What’s in this module
- What DFM is and why DFSS lives or dies on it
- The Yazaki process portfolio at a glance
- Injection moulding — the dominant polymer process
- DFM rules for injection moulded parts
- Stamping & progressive die — the terminal process
- Plating processes & control
- SMT & PCB assembly
- DFA (Design for Assembly) — the harness perspective
- Tolerance design & stack-up analysis
- Materials compliance — IMDS, REACH, RoHS
- DFSS linkage — DMADV through DFM
- Instructor facilitation pattern
- Self-check (10 questions)
1. What DFM is — and why DFSS lives or dies on it
Design for Manufacturing (DFM) is the discipline of designing products specifically to be manufactured well — within the capabilities and tolerances of the production processes that will actually make them. DFM is distinct from, but tightly linked to:
- DFA (Design for Assembly) — designing for ease and reliability of assembly
- DFx (Design for X) — umbrella term that also includes DFT (Test), DFS (Service), DFE (Environment), DFC (Cost)
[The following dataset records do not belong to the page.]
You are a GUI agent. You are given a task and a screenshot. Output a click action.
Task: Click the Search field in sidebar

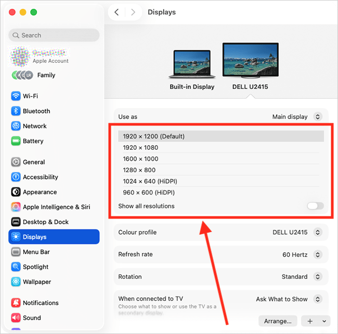pyautogui.click(x=54, y=35)

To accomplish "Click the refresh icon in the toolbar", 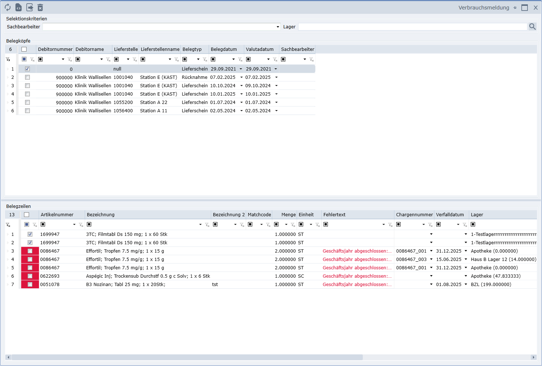I will (x=8, y=8).
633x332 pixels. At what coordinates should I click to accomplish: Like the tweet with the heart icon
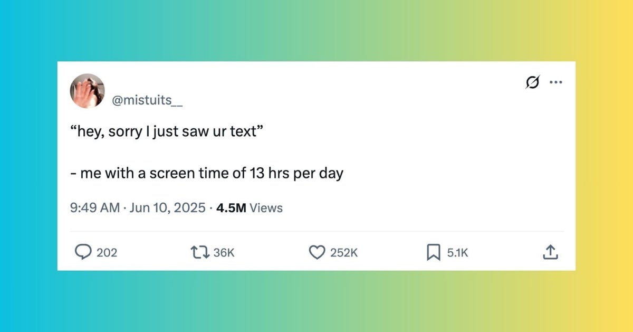point(316,253)
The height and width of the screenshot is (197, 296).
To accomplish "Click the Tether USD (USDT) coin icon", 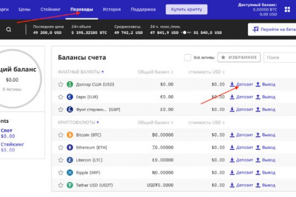I will (70, 185).
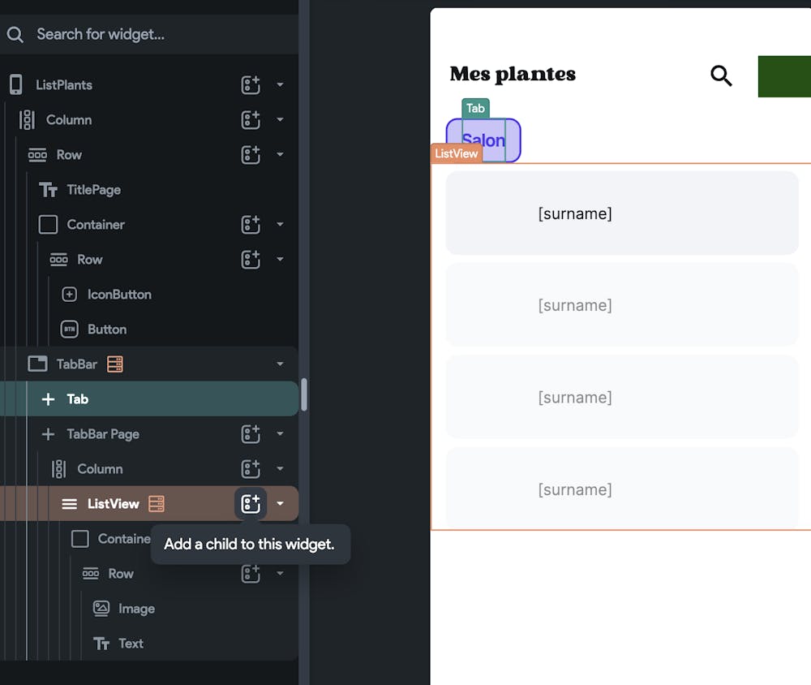Select the IconButton widget in tree
The image size is (811, 685).
118,295

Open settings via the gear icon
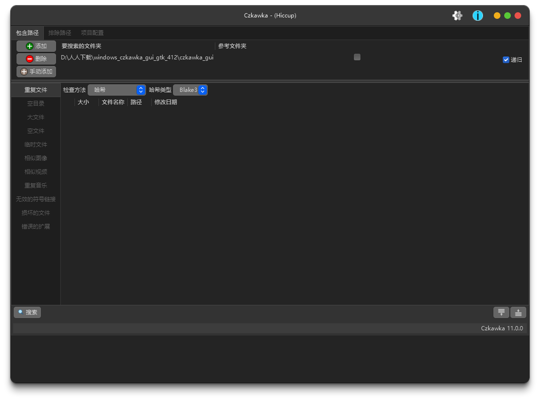tap(457, 16)
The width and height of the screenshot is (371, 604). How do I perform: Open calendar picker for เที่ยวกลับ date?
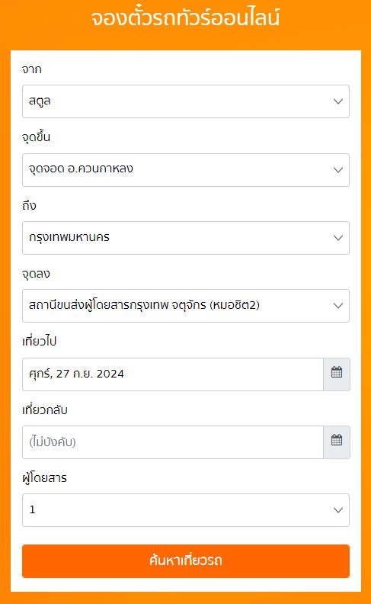coord(337,442)
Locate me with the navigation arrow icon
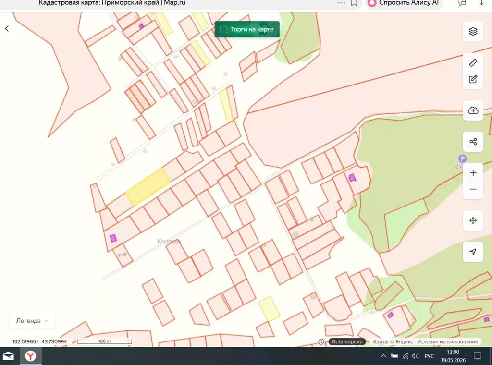492x365 pixels. pos(473,252)
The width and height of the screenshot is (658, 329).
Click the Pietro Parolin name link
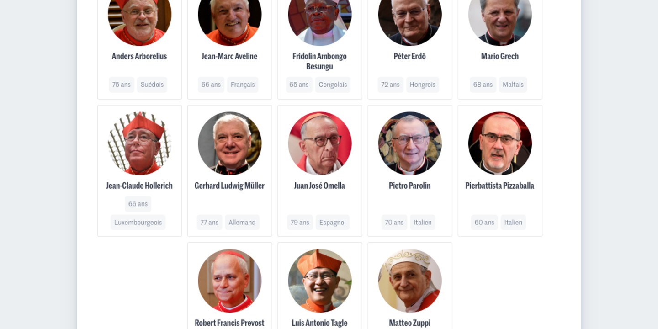[x=410, y=186]
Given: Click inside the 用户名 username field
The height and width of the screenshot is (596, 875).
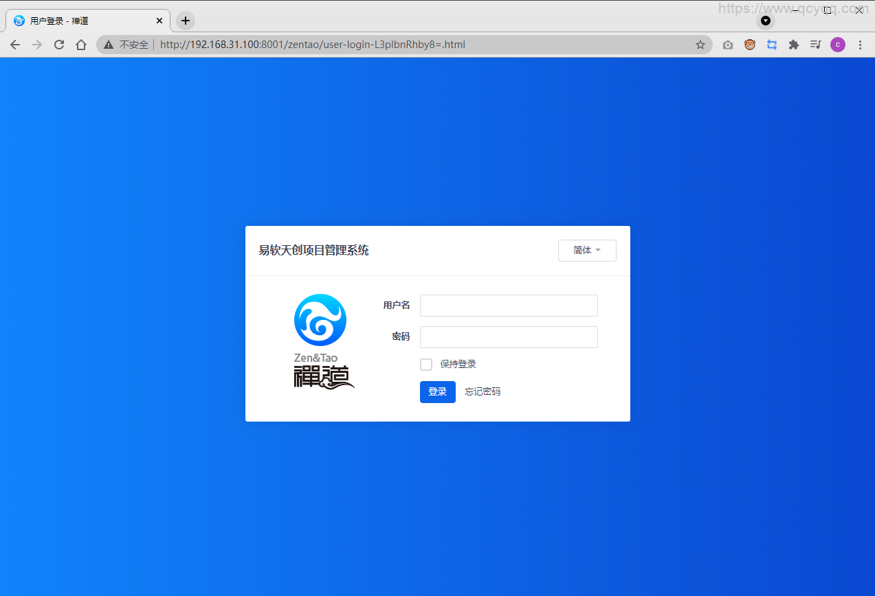Looking at the screenshot, I should click(x=508, y=306).
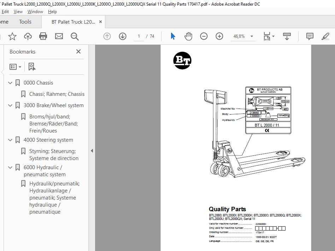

The simplest framing: DFM converts “what the engineer wants” into “what the factory can repeatedly make”. Without it, even a brilliant design becomes a manufacturing nightmare with high reject rates, high warranty cost, and erratic capability.
2. The Yazaki process portfolio at a glance
Yazaki Pune touches most major manufacturing processes for automotive electrical and electronic products. Knowing which process produces which part — and which lives at which level of the harness BoM — lets you speak to participants in the language of their factory floor.
Injection moulding
Thermoplastic resin melted, injected into mould, cooled, ejected.
Yazaki: Connector housings, junction boxes, BFT shells, HV connector bodies, grommets, protectors
Stamping & progressive die
Metal strip fed through multi-station progressive die; punches, bends, draws into terminal shape.
Yazaki: Female/male terminals, bus bars, junction-box stampings, ground straps
Electroplating
Electrolytic deposition of metal layer (tin, silver, gold over nickel) on stamped terminal.
Yazaki: All terminal platings — high-volume reel-to-reel selective plating
Crimping
Mechanical compression of terminal wings around stripped wire (Module 5).
Yazaki: Every wire-to-terminal joint, both in plant and at customer JIT lines
Wire processing
Cutting, stripping, twisting, marking, applying seals — high-volume automated equipment.
Yazaki: Komax / Schleuniger automation in WH plants
SMT & PCB assembly
Surface-mount components placed onto solder paste, reflowed; for EI products with electronics.
Yazaki EI: HUD driver boards, BMS slave boards, sensor PCBs
Soldering / welding
Ultrasonic / resistance / laser welding for HV joints and battery cell tabs; reflow / wave for PCBs.
Yazaki: HV bus-bar joints, BMS sense lines
Wire-harness layboard assembly
Manual / assisted layout of wires on a board following 1:1 drawing; tape, conduit, connector loading.
Yazaki: The defining final-assembly process of every WH plant
3. Injection moulding — the dominant polymer process
Almost every plastic part on a Yazaki product is injection-moulded. Understanding the process is critical to DFM literacy.
- Clamping — mould halves close under thousands of tons of force
- Injection — molten plastic forced from barrel into closed mould cavity at high pressure (hundreds of bar)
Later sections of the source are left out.